2026-08-31/株式会社東京ネット工務店 海老沢敦
① 何が終わったか
アシックス、黒字の子会社アシックス商事を解散・清算へ 特別損失67億1700万円
株式会社アシックスは2026年8月14日開催の取締役会で、100%出資の連結子会社アシックス商事株式会社(1955年設立、神戸市須磨区)を解散及び清算する方針を決議した。全事業をアシックス本体またはアシックスジャパン株式会社へ移管したうえで会社運営を終了する。転身支援等費用等として特別損失67億1700万円を2026年12月期第2四半期連結決算で計上する。アシックス商事の2025年12月期実績は売上高774億4000万円、純資産281億5500万円、当期純利益43億1500万円で、3期連続の黒字だった。
ジャパンディスプレイ、鳥取工場の譲渡を完了 譲渡益(概算)5億円
株式会社ジャパンディスプレイは2026年8月24日、鳥取工場(土地・建物・付帯設備、鳥取県鳥取市)の譲渡について、当初2026年9月30日を予定していた物件引渡しを同日付で完了したと発表した。譲渡先は八幡東栄エステート株式会社(不動産賃貸業・セメント卸売業、資本金2,000万円)。譲渡益(概算)5億円を2027年3月期第2四半期(中間期)決算で特別利益として計上する予定。
元ゴルフ場運営の東京グリーン、破産手続開始決定 負債約155億円
東京グリーン株式会社(東京都千代田区麹町、代表・早川治良氏、資本金6000万円、設立1981年6月)が2026年8月19日、東京地裁より破産手続開始決定を受けた。破産管財人は木村真理子弁護士(ときわ法律事務所)。負債総額は約155億円、債権者は約1名。ピーク時売上高(2007年9月期)は約18億7100万円だった。
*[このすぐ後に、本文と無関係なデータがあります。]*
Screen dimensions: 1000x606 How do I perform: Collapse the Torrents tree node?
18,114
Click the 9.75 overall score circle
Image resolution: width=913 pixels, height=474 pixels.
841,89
アフラック、不正アクセスで顧客約440万人分の情報漏えい 役員報酬を自主返納
アフラック生命保険は2026年7月31日、自社システムへの第三者による不正アクセスと情報漏えいに関する調査結果と再発防止策を発表した。最初の漏えいは2026年6月10日に発生。顧客約440万人の個人情報が漏えいし、うち約22万人分は保険料振替口座情報を含む。代理店約4万店の個人情報も漏えいした。「オンライン相談」と「アフラック よりそうネット」は発表時点で停止中。代表取締役会長・社長が月額報酬の30%を1カ月分、専務執行役員CDIOと常務執行役員CROが月額報酬の20%を1カ月分、それぞれ自主返納した。該当顧客への文書送付は7月10日に開始し、7月30日に完了した。
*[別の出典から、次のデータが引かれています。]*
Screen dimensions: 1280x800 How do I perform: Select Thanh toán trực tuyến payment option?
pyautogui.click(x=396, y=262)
ファンコミュニケーションズ、中期経営計画を取り下げ 通期営業利益予想を38.9%下方修正
株式会社ファンコミュニケーションズ(東証プライム、証券コード2461)は2026年8月10日、2025年2月に策定・公表した中期経営計画(対象期間2025年12月期〜2027年12月期)の取り下げを発表した。同日、2026年12月期の通期業績予想も下方修正した。修正後の通期予想は売上高73億3000万円(前回予想比+3.3%)、営業利益12億0100万円(前回予想比△38.9%)、経常利益11億8100万円(△41.4%)、親会社株主に帰属する当期純利益6億8700万円(△47.5%)。2026年12月期第2四半期(中間期)実績は売上高34億3400万円(前年同期比△5.8%)、営業利益4億8900万円(△54.0%)、経常利益4億5900万円(△56.1%)、中間純利益1億9880万円(△71.3%)。主力サービス「A8.net」の稼働広告主ID数は2,965件(2025年12月期末は3,084件)に減少した。
② 当時、それはどう見えていたか
アシックス商事の解散・清算は、今回の適時開示自体が方針決定の公表であり、決定前に公表されていた材料は確認できませんでした。
ジャパンディスプレイの鳥取工場は、2025年3月に液晶ディスプレイの生産を終了しており、譲渡時点で遊休資産だった。譲渡自体は2026年3月31日付「鳥取工場の譲渡のお知らせ」で公表済みで、今回はその完了の続報にあたる。車載用ディスプレイ関連の開発・設計機能は、鳥取市内の新拠点「鳥取オフィス」に移転して継続している。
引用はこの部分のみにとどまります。